-- START OF Given records --

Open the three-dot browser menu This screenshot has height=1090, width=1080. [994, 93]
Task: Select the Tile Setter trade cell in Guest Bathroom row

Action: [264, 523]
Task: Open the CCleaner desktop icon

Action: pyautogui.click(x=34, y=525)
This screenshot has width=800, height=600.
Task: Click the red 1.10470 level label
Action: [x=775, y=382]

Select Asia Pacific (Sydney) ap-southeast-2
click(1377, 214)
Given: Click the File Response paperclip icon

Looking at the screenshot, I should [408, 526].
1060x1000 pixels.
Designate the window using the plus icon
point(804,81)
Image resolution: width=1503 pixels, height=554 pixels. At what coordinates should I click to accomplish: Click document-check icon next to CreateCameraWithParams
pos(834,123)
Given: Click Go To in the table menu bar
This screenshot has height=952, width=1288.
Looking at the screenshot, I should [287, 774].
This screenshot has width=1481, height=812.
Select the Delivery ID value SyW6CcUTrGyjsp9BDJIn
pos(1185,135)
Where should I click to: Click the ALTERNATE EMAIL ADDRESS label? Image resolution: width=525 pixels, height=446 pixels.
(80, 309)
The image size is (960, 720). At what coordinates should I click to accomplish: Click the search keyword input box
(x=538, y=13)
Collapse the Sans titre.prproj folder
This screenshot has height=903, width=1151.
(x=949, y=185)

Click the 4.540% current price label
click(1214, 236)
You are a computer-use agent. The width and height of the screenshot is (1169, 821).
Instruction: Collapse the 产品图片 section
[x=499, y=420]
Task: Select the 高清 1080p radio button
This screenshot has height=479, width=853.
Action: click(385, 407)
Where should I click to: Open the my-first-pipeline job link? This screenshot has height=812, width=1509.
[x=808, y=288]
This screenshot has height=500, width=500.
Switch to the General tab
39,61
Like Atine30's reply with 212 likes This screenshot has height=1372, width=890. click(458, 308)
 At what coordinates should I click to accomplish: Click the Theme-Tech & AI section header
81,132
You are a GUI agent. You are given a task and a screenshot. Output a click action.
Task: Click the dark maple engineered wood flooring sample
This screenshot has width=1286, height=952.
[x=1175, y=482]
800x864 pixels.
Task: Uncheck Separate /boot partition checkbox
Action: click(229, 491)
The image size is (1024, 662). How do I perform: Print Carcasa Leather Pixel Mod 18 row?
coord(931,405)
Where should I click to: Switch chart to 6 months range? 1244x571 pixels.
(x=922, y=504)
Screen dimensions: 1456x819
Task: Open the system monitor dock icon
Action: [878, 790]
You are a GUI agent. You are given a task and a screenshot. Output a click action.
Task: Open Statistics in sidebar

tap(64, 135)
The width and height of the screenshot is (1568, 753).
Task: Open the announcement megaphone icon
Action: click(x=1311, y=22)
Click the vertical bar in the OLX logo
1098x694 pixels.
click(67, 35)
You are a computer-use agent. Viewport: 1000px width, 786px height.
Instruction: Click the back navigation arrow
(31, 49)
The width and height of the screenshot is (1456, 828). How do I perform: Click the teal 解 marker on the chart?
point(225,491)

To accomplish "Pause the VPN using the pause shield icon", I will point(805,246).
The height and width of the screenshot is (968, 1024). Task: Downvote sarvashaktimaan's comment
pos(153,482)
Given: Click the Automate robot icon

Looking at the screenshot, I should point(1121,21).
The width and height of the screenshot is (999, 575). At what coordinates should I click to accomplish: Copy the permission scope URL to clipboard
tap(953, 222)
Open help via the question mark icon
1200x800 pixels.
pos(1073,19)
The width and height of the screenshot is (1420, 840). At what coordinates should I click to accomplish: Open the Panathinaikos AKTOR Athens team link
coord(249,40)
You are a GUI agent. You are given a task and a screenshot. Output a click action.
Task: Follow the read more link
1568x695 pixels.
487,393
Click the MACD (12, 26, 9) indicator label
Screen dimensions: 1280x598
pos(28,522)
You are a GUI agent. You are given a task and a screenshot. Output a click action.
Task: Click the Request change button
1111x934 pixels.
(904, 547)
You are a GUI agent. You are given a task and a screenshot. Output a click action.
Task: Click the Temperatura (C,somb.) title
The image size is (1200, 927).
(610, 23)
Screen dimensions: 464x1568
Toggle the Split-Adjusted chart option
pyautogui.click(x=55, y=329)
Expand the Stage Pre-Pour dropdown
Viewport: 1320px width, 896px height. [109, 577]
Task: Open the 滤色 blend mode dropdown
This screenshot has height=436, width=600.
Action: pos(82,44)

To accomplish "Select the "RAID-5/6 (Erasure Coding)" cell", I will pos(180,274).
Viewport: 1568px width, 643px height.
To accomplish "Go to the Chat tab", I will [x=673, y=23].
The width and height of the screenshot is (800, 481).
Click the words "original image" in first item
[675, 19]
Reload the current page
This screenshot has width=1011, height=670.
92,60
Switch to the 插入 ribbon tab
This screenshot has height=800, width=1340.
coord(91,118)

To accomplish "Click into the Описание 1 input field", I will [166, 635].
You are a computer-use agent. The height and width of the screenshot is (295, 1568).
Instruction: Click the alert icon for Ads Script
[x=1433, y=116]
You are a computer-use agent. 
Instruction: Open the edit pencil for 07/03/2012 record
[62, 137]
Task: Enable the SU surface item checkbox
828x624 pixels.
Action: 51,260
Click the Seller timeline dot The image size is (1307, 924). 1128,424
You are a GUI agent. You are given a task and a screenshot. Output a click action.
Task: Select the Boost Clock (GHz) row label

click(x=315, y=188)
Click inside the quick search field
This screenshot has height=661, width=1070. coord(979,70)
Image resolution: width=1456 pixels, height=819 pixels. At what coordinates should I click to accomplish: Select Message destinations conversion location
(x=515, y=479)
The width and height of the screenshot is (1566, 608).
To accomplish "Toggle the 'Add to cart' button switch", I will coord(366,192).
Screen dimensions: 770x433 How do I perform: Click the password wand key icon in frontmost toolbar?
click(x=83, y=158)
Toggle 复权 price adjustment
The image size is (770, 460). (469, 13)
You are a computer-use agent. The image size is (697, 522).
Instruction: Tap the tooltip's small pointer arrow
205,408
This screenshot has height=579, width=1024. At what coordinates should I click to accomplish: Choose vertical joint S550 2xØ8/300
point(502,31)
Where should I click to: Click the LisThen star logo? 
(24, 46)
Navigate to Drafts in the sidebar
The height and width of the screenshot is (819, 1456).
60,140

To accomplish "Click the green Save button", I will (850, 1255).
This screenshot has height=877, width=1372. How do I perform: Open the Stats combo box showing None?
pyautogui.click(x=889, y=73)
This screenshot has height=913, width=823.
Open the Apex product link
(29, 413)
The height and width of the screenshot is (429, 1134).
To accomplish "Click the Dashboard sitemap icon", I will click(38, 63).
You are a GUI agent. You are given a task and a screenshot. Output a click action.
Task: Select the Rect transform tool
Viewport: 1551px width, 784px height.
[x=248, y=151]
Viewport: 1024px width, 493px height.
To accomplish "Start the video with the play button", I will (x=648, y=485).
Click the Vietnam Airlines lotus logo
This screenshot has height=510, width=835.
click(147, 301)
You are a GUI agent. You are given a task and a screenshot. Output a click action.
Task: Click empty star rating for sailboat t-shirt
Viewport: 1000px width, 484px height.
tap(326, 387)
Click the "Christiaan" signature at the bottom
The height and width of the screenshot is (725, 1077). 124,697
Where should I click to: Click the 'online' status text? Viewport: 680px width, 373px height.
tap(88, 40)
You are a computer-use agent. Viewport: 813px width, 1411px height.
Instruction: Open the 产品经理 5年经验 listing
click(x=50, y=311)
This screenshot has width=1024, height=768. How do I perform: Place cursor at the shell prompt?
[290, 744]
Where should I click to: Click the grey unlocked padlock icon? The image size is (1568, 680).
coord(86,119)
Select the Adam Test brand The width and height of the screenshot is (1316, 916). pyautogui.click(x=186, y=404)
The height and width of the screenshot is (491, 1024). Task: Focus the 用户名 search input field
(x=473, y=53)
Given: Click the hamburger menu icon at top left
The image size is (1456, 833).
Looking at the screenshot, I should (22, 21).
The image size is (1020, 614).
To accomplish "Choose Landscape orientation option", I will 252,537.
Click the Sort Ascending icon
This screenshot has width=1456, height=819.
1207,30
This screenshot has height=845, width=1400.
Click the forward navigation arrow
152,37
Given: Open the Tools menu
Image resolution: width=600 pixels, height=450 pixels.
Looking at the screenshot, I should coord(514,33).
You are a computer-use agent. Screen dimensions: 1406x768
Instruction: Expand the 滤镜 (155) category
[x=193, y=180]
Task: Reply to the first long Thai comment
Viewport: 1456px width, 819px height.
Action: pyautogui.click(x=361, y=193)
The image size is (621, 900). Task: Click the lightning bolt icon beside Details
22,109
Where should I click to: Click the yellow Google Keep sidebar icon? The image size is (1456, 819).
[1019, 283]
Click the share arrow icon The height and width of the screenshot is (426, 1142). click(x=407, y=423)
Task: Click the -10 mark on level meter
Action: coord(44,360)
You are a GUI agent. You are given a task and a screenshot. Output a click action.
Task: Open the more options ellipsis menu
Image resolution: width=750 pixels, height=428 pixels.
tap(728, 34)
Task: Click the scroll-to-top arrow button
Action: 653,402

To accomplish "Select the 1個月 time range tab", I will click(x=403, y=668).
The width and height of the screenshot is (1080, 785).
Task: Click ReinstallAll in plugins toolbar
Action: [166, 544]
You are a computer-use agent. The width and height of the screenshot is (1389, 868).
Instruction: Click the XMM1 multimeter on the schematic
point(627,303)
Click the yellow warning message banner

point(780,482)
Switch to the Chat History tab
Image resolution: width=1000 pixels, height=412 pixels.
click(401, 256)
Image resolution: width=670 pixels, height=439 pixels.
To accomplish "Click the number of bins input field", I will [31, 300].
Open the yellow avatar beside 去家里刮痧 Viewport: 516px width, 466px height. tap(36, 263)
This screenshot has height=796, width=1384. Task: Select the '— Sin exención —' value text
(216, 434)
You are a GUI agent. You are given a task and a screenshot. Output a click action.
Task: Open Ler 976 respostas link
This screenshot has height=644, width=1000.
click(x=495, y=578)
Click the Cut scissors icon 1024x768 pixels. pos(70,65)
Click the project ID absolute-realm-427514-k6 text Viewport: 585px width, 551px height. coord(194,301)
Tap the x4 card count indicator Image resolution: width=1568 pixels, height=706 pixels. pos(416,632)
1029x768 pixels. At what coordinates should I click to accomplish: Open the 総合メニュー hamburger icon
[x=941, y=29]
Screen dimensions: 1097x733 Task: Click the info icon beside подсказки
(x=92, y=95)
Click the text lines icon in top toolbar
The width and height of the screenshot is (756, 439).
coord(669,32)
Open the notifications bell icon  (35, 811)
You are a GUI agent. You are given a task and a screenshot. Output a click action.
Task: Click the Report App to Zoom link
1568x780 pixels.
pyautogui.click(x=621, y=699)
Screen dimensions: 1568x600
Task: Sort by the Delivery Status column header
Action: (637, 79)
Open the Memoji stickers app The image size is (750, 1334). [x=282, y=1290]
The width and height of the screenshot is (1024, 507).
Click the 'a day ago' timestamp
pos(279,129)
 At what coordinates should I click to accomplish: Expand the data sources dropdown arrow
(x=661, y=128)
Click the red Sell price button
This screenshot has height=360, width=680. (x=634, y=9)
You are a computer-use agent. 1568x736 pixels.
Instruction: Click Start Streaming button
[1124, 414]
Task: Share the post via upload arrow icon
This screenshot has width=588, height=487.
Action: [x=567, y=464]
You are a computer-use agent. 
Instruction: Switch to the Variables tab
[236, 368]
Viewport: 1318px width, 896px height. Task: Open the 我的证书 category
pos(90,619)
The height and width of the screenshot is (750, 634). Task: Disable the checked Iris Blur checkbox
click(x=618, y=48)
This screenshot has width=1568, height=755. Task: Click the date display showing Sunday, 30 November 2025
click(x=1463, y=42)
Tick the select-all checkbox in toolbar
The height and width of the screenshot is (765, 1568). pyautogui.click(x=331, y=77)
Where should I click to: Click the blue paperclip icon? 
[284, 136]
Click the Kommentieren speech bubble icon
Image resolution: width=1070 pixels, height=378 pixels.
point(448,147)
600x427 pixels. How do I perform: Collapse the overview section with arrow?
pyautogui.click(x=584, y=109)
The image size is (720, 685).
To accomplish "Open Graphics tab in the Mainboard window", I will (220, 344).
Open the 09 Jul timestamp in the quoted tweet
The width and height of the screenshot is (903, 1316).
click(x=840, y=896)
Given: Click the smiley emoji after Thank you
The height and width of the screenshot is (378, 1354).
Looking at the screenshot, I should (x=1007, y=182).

-- END OF Given records --

## Description of the task
Update the lines from the line with "This screenshot has width=1024, height=768." up to and including the line with "Looking at the screenshot, I should (22, 21).", replacing "padlock" with "lock" and keeping everything else the same. Give only those lines.

## Correct response
This screenshot has width=1024, height=768. How do I perform: Place cursor at the shell prompt?
[290, 744]
Where should I click to: Click the grey unlocked lock icon? The image size is (1568, 680).
coord(86,119)
Select the Adam Test brand The width and height of the screenshot is (1316, 916). pyautogui.click(x=186, y=404)
The height and width of the screenshot is (491, 1024). Task: Focus the 用户名 search input field
(x=473, y=53)
Given: Click the hamburger menu icon at top left
The image size is (1456, 833).
Looking at the screenshot, I should (22, 21).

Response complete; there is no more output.